Mar 17, 2010

Israel-US Bond 'Unshakable'

Chuck MisslerBy Dr. Chuck Missler
Koinonia House

US Vice President Joe Biden's trip to Israel last week began peaceably enough. It ended badly, however, after Biden said he "condemned" Israel's decision to continue building new housing units in East Jerusalem. After several days of coldness, Hillary Clinton today announced that relations between Israel and the United States were strong, saying, "We have a close, unshakable bond between the United States and Israel."

Over a year has passed since Barack Obama took office as President of the United States, and during the past fourteen months, the President has not yet made a trip to Israel. He has visited a wide variety of countries, including Ghana, Turkey, Saudi Arabia, Egypt, Djibouti, and has even shaken the hand of Venezuela's Hugo Chavez. Yet, while Obama visited Israel in 2008 before the elections, he has not stopped into Jerusalem since.

Stated problem =
In the article on Israel-US relations, what Israeli decision did Biden say he "condemned"? Use only the article on Israel-US relations as your source.

Supplied material =
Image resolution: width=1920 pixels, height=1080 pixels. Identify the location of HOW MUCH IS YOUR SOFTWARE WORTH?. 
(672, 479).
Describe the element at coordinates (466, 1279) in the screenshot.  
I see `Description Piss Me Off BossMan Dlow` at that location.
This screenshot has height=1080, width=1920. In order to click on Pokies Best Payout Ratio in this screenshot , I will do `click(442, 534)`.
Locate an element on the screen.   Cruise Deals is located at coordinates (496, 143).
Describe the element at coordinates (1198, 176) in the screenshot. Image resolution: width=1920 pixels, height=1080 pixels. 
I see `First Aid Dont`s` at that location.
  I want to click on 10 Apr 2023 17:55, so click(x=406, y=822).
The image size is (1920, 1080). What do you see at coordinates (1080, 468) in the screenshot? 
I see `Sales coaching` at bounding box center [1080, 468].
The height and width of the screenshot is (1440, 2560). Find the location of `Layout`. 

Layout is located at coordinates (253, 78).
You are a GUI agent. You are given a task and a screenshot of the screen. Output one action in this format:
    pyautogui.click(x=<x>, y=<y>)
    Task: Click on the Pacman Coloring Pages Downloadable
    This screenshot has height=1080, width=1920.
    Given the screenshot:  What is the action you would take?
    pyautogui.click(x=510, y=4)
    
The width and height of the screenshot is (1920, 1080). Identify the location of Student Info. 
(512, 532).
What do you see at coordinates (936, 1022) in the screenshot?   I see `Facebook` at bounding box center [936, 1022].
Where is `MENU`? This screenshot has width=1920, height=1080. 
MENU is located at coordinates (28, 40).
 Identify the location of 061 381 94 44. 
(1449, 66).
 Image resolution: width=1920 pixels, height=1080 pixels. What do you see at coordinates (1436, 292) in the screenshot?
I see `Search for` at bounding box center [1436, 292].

Result =
Israel's decision to continue building new housing units in East Jerusalem.